12/2020: Many of the state’s early psychiatric hospitals and social services institutes have not survived. Most of the North Princeton Developmental Center was torn down. In 2011, a fire destroyed Maplewood, one of the few remaining structures on the property. The site is now part of Skillman Park. As of 2017, the Salem County Insane Asylum still stands, albeit in a decaying state. Marlboro State Hospital was demolished in 2013, but its cemetery still exists. The Essex County Hospital Center was mostly demolished in 2017 to make way for a park and housing development. Recently, the former Arthur Brisbane Child Treatment Center – built in the early 20th century as the home of a prominent journalist, opened as a treatment facility for mentally ill children in 1948, and closed by the state in 2005 – was destroyed in a fire.
Salem County Insane Asylum on State/NRHP –
Skillman Park (former site of North Princeton Developmental Center) –
January 2017 (Essex County Hospital Center) –
April 2018 (Marlboro State Hospital cemetery) –
May 2020 (Arthur Brisbane Child Treatment Center) –
7/2011: After years of stalled development plans and neglect, Montgomery Township, which acquired the North Princeton Developmental Center in 2007, has announced plans to demolish the 20 buildings that remain on-site by this September. 92 buildings were demolished between 2005 and 2007. The Maplewood and Pine Knoll farmhouses will be preserved, and the site will be sold to Somerset County for use as a park.
2008: The Salem County Insane Asylum has been listed on the National and State Registers of Historic Places.
2007: The Salem County Almshouse has been demolished. Late efforts to let a stabilization contract and raise funding were met with disappointment, and it began collapsing in on itself after years of neglect. The surviving Insane Asylum building has been nominated to the National Register of Historic Places.
12/2000: The North Princeton Developmental Center has been listed on the National and State Registers of Historic Places.
From the era of “poor law” through the development of the welfare state, each age rejects the answers of their predecessors. The facilities in this multi-property designation represent three of the many institutions New Jerseyans have created in their efforts to serve social needs.
Marlboro State Hospital, opened in 1931, is one of three state institutions designed to house the mentally ill. It’s architecturally notable campus of central facilities and detached residence halls cover 900 acres and were designed to provide an incentive to recuperation. In 1940 it became the location of New Jersey’s first juvenile mental health facility. The buildings retain a high degree of integrity, but at the time of the list, the state has closed the hospital and its future is uncertain.
The Salem County Almshouse began operation in 1798. A “poor house” was built in 1845 and an “insane asylum” in 1870. The extant brick building dates from 1870 and was used by the county for offices until recently. Plans for the site are unknown.

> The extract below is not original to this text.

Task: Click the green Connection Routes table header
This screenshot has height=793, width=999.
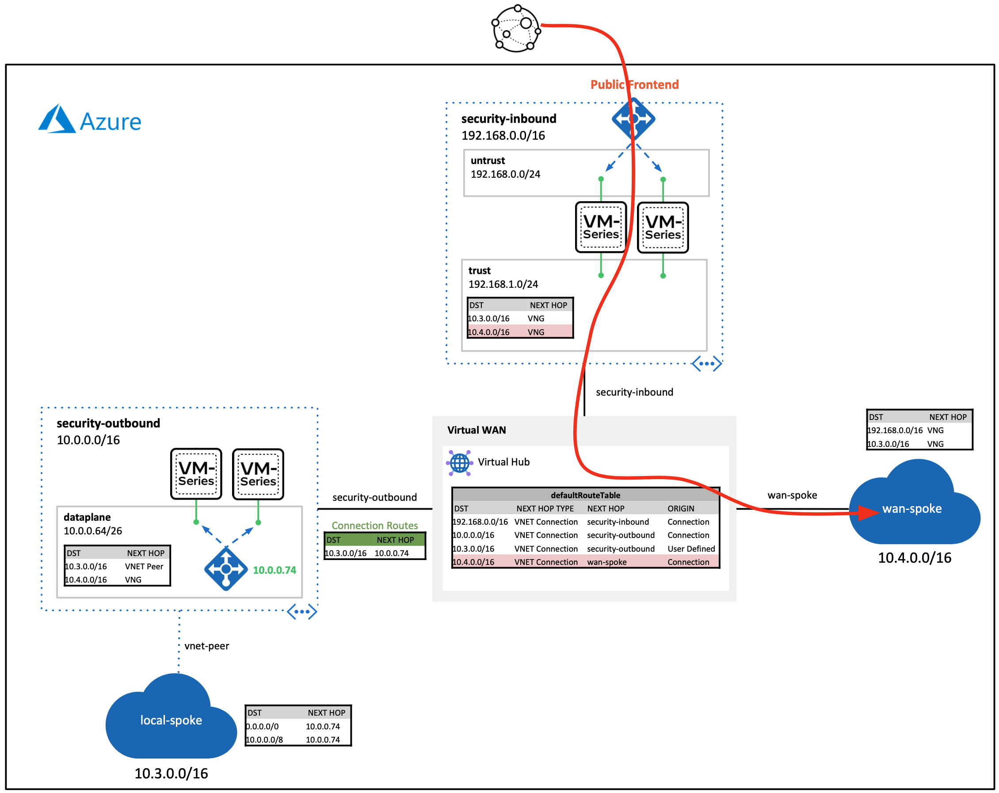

The North Princeton Developmental Center began in 1898 as the Skillman Village for Epileptics. Before the age of anticonvulsive drugs, epilepsy was considered hereditary and degenerative. State law forbade epileptics to marry. In 1953 the facility became the Neuro-Psychiatric Institute, growing into a research laboratory for the study of severe neurological problems. The campus, which covers two square miles and includes 70 buildings, became the North Princeton Developmental Center in 1983 and subsequently closed in 1988.
PNJ understands the changing social priorities that have led to the closure of these facilities. However, we assert that this closure should not automatically precipitate abandonment and neglect of these significant historic landmarks. These facilities were an important part of society, and stand ready to continue to teach important lessons about social needs and how our understanding and treatment of such has progressed, provided we insist on preservation-conscious planning for their futures.